Within the records below, how many lines hold the string "computer"? State that number and nothing else.

Records supplied: Begin

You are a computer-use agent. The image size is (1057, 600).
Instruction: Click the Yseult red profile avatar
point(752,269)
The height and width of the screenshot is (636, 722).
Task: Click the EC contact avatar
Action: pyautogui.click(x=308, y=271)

Records supplied: End
Records supplied: Begin

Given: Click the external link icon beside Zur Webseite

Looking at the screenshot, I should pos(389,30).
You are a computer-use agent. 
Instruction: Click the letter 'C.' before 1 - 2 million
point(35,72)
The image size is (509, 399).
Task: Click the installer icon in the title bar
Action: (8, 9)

Records supplied: End

[Response to the exercise]:
2